━━ EXTRACTED RECORDS ━━

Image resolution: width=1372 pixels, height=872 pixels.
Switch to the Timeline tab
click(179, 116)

━━━
━━ EXTRACTED RECORDS ━━

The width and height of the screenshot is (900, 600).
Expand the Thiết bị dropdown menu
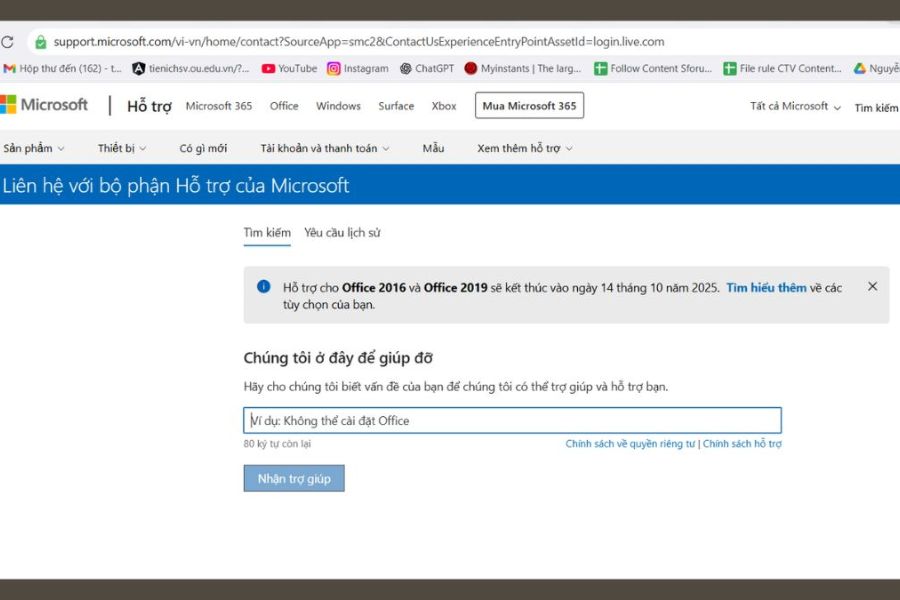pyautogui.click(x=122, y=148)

━━━

• THE PROBLEM:
Count how many lines of the listing include "width". Nothing but the number is wanted.

• ANSWER AREA:
2